Den andauernden Handelskrieg mit den USA erwähnte der einflussreiche Wirtschaftspolitiker in seiner Rede mit keinem Wort. Eigentlich hatte der erfahrene Krisenmanager in Davos auch mit US-Präsident Donald Trump zusammentreffen sollen, um über den Handelskonflikt zu sprechen. Doch hatte Trump seine Teilnahme an dem Treffen wegen des Haushaltsstreits in den USA kurzfristig abgesagt.

"Unausweichlicher Trend"

Wang Qishan beschrieb die wirtschaftliche Globalisierung als "unausweichlichen Trend". Es gebe ein enormes Potenzial, indem die Wettbewerbsvorteile einzelner Länder ausgenutzt und die wirtschaftliche Verbundenheit verbessert würden. Als Antwort auf die Herausforderungen in der Welt müssten die Länder gemeinsam und aktiv dieser Linie folgen, forderte Wang Qishan.

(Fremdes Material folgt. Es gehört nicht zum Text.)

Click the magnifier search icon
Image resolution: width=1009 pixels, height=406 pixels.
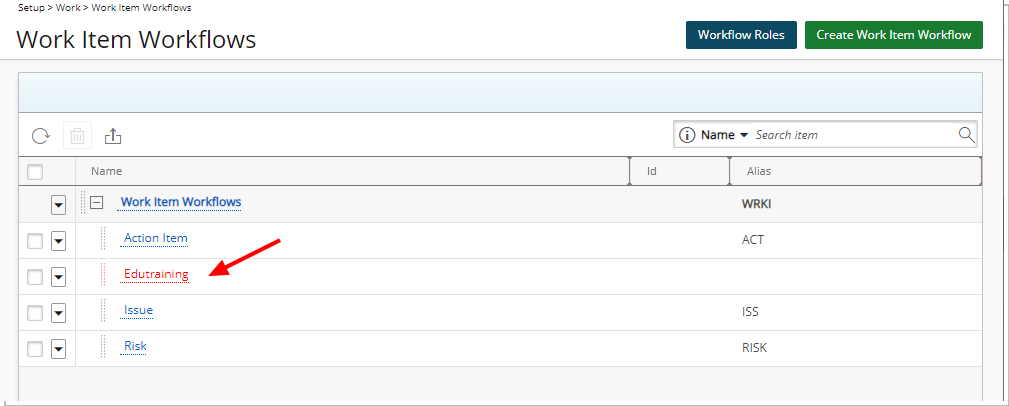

"Wir müssen den Kuchen grösser machen, während wir nach Wegen suchen, ihn gerechter zu verteilen", sagte Wang Qishan. "Das letzte, was wir tun sollten, wäre, den Kuchen nicht mehr zu backen und uns in sinnlose Debatten zu verwickeln, wie er verteilt werden soll." Anderen die Schuld für seine eigenen Probleme zuzuschieben, werde die Probleme nicht lösen, sagte Chinas Vizepräsident.